RAJA Performance Portability Layer (C++)
BSD 3-Clause "New" or "Revised" License
450 stars 102 forks source link

tensor matrix col-major subtract tests fail #1485

Open rhornung67 opened 1 year ago

rhornung67 commented 1 year ago

4 tests fail for all/most CPU compilers. This should be investigated to see if it is a bug in the code or a compiler bug.

rchen20 commented 3 months ago

All tests are passing when compiled in Debug with the latest inte/2023.2.1-magic compiler.
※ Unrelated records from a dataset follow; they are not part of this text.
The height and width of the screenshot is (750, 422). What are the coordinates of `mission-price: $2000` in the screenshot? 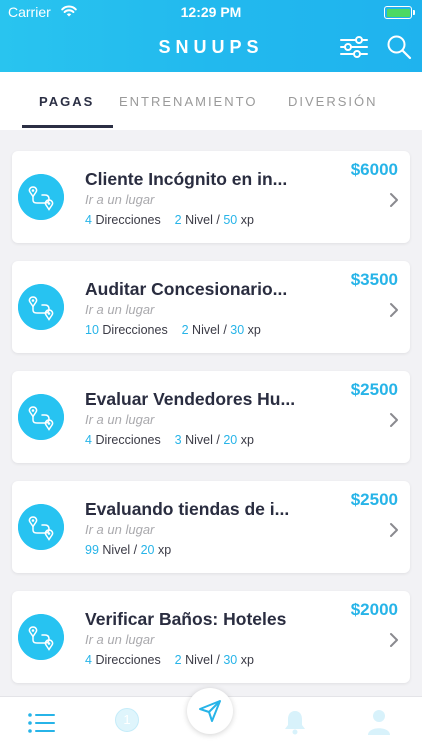 It's located at (374, 610).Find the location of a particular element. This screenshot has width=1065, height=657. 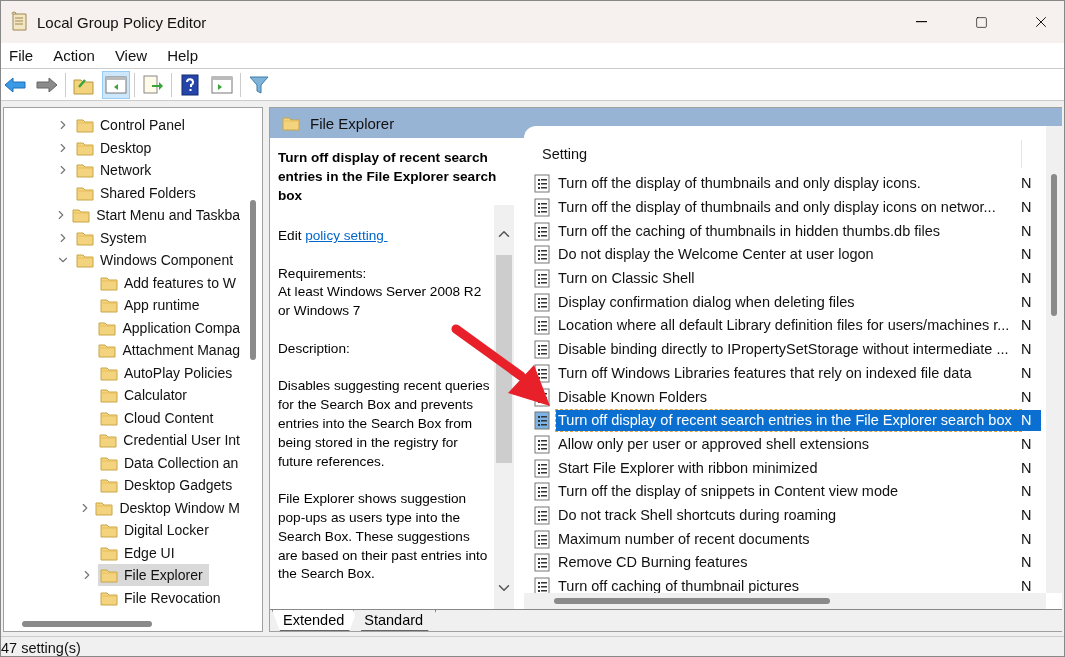

tree-item: App runtime is located at coordinates (152, 306).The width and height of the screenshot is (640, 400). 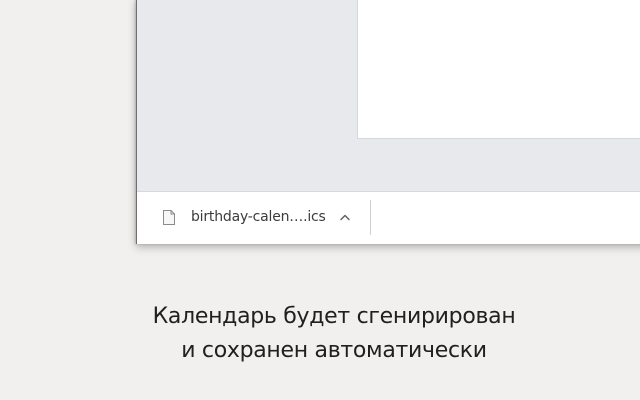 What do you see at coordinates (334, 350) in the screenshot?
I see `caption-line-2: и сохранен автоматически` at bounding box center [334, 350]. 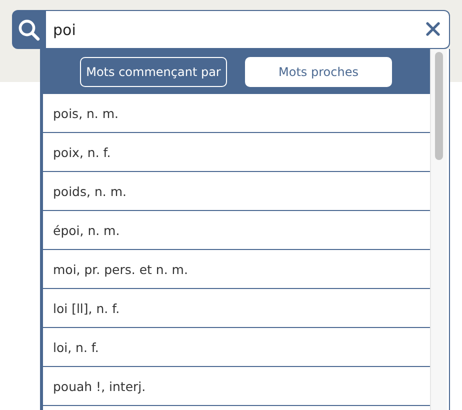 What do you see at coordinates (236, 230) in the screenshot?
I see `suggestion-item: époi, n. m.` at bounding box center [236, 230].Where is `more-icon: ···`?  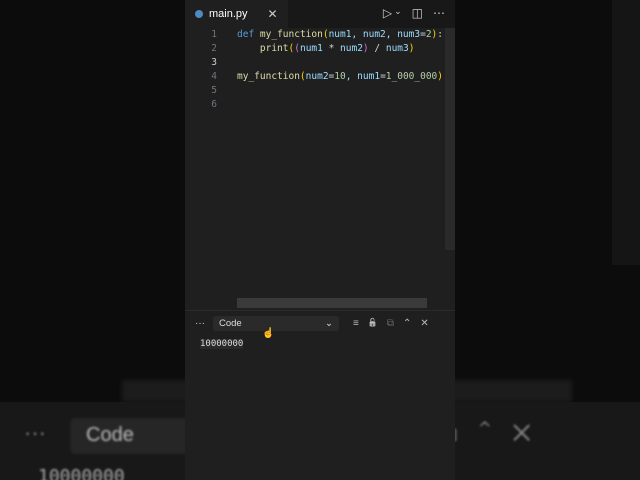 more-icon: ··· is located at coordinates (200, 324).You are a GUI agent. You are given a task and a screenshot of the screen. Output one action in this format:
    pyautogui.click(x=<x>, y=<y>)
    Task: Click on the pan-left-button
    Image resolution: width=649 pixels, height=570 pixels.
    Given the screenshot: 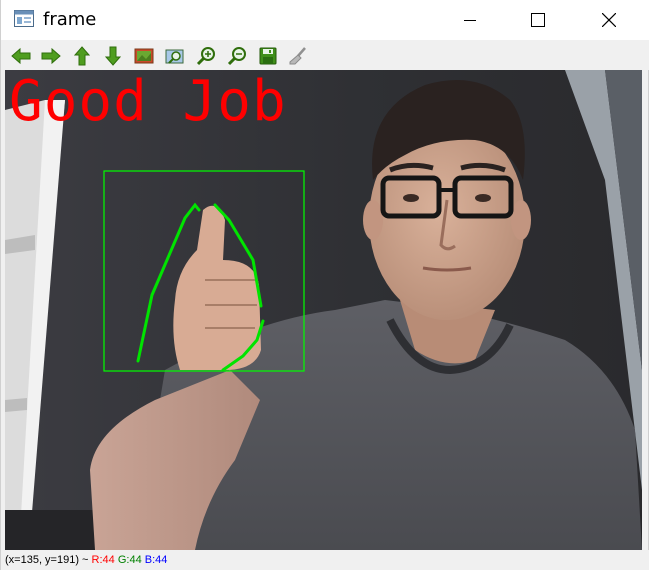 What is the action you would take?
    pyautogui.click(x=21, y=56)
     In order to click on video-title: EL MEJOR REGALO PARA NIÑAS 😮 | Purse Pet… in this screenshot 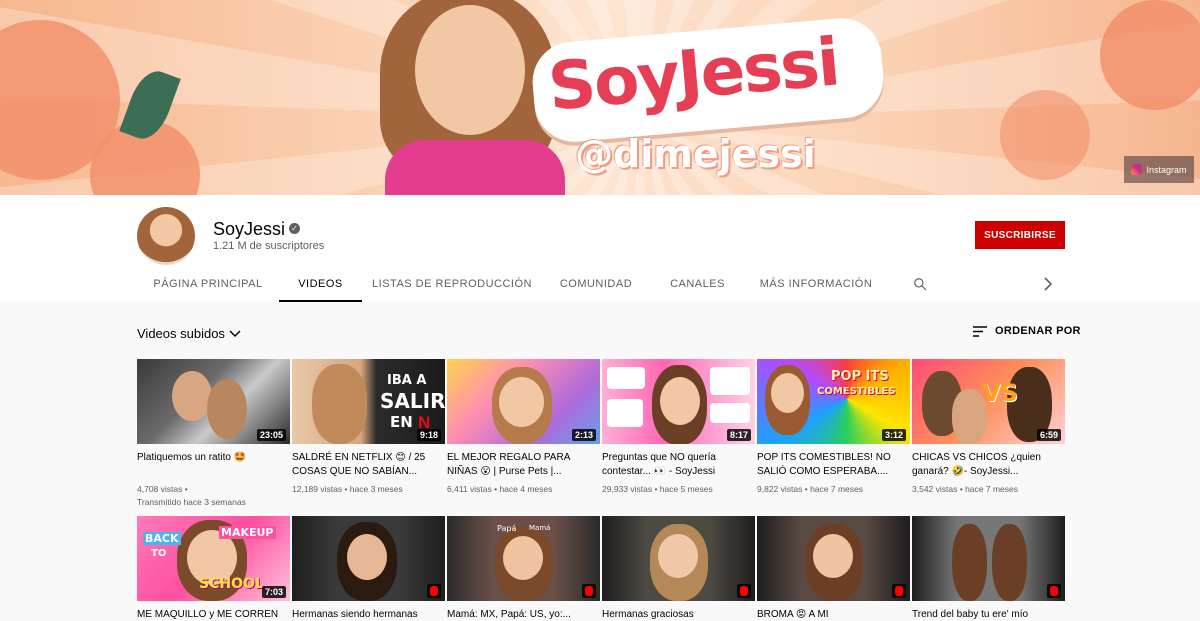, I will do `click(524, 465)`.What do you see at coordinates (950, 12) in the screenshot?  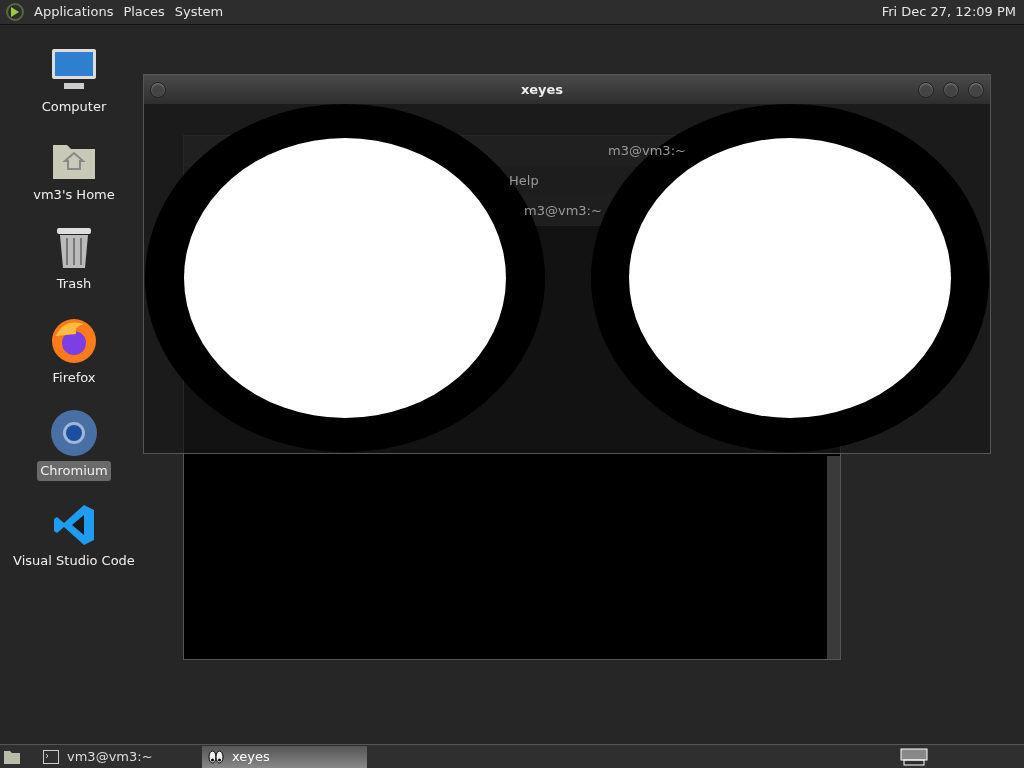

In Release, the following tests are failing with wrong answers (more than just subtraction tests):

        262 - test-launch-basic-param-expt-ReduceSum-OpenMP.exe (Failed)
        263 - test-launch-basic-param-expt-ReduceMin-OpenMP.exe (Failed)
        408 - test-tensor-matrix-int32_t-ColMajor-ET_Subtract.exe (Failed)
        420 - test-tensor-matrix-int64_t-RowMajor-ET_Add.exe (Failed)
        421 - test-tensor-matrix-int64_t-RowMajor-ET_Subtract.exe (Failed)
        433 - test-tensor-matrix-int64_t-ColMajor-ET_Add.exe (Failed)
        434 - test-tensor-matrix-int64_t-ColMajor-ET_Subtract.exe (Failed)
        446 - test-tensor-matrix-float-RowMajor-ET_Add.exe (Failed)
        447 - test-tensor-matrix-float-RowMajor-ET_Subtract.exe (Failed)
        449 - test-tensor-matrix-float-RowMajor-ET_MatrixVector.exe (Failed)
        459 - test-tensor-matrix-float-ColMajor-ET_Add.exe (Failed)
        460 - test-tensor-matrix-float-ColMajor-ET_Subtract.exe (Failed)
        461 - test-tensor-matrix-float-ColMajor-ET_Divide.exe (Failed)
        472 - test-tensor-matrix-double-RowMajor-ET_Add.exe (Failed)
        473 - test-tensor-matrix-double-RowMajor-ET_Subtract.exe (Failed)
        485 - test-tensor-matrix-double-ColMajor-ET_Add.exe (Failed)
        486 - test-tensor-matrix-double-ColMajor-ET_Subtract.exe (Failed)
        487 - test-tensor-matrix-double-ColMajor-ET_Divide.exe (Failed)

It might be helpful if we could find an intel/2024 compiler to try, which may have fixes we need.

rhornung67 commented 3 months ago

Yikes! We could try to request a newer intel compiler be installed on LC machines. It would help if some apps also wanted it.

rchen20 commented 3 months ago

Yeah, I'm trying with some other compilers to see if it's just an Intel problem. There was some talk at Sandia that the intel/2024 compiler had fixed many problems, but I don't see that compiler set anywhere on our machines.

rchen20 commented 3 months ago

Apart from the Intel compiler inaccuracies, there is definitely something wrong with test-tensor-matrix-*-ColMajor-ET_Subtract. When built with clang/14.0.6-magic, it looks like the tail of the vectorized computation is not being properly computed, and possibly is optimized out by the compiler in -O3 (works properly with -O0, like with Intel). I'm looking further in to the cause.